Gamepads, like the Razer Orbweaver Chroma, are engineered to maximize flexibility and efficiency when you’re mashing keys in complicated games. In other words, they’re perfect for MMOs. When you’re staring down Onyxia—or, let’s be real, seven wild boars—every millisecond counts, and the more efficient you can make your casting the better.
When I first started playing WoW, I used a complicated keyboard shortcut scheme that I spent hours customizing to get right. But eventually, the finger gymnastics required to contort my way across a keyboard became too much to bear. It was time to upgrade.
I bought the amazing—but now-discontinued—Logitech G13. You can still buy it from Amazon for an overpriced but somehow still worth-it $190, though better gamepads have been made since then (but if you’re playing WoW Classic, you don’t care about newer, better versions of things, do you?) Finally, the setup I needed was within my grasp. The G13's buttons are in a comfortable, ergonomic position, its wrist rests are adjustable, and my fingers can reach a lot more keys without moving my hand than I could muster a regular keyboard.
But the true power of gamepads isn’t just in their comfort; it’s in their customizability. Both Logitech and Razer provide companion apps that make programming macros and creating complicated keyboard shortcuts a lot easier.

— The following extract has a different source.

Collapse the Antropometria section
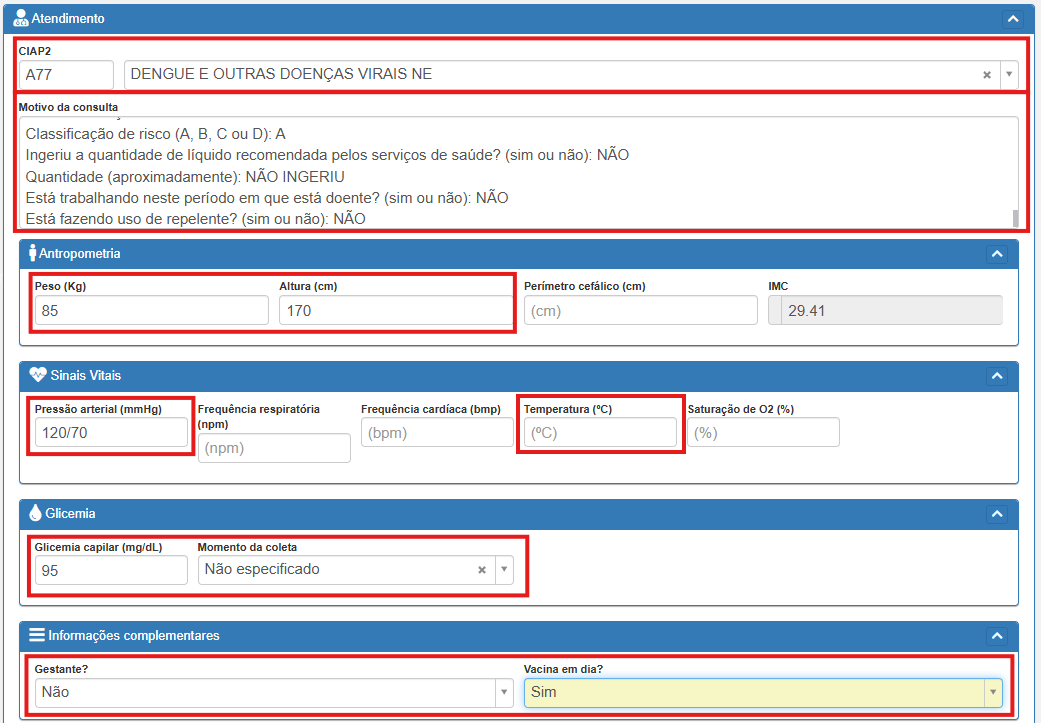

That kind of power could be invaluable to WoW Classic players. Technically, the new old version of the game supports macros and add-ons, but they don’t transfer over seamlessly. If you relied on macros to raid or run dungeons, you might need to rewrite them. Add-ons will take time to re-develop for Classic. So every little edge you can get helps.
And of course your class doesn’t work the same way you’re used to by now. Part of the appeal—if you can call it an appeal—of Classic is returning to the grueling days where guns used ammo, multiple people couldn’t share loot from random mobs, and it took months to earn the right just to ride a slightly faster mount.
Maybe it violates the spirit of the game to bring modern technology back in time to your classic experience. On the other hand, you’re not the same person you were in high school. You’ve got a job. You’ve got kids. You’ve got things to do besides spending your entire week grinding a single level. Maybe if you use a gamepad to automate a few repetitive tasks, your younger self can forgive you.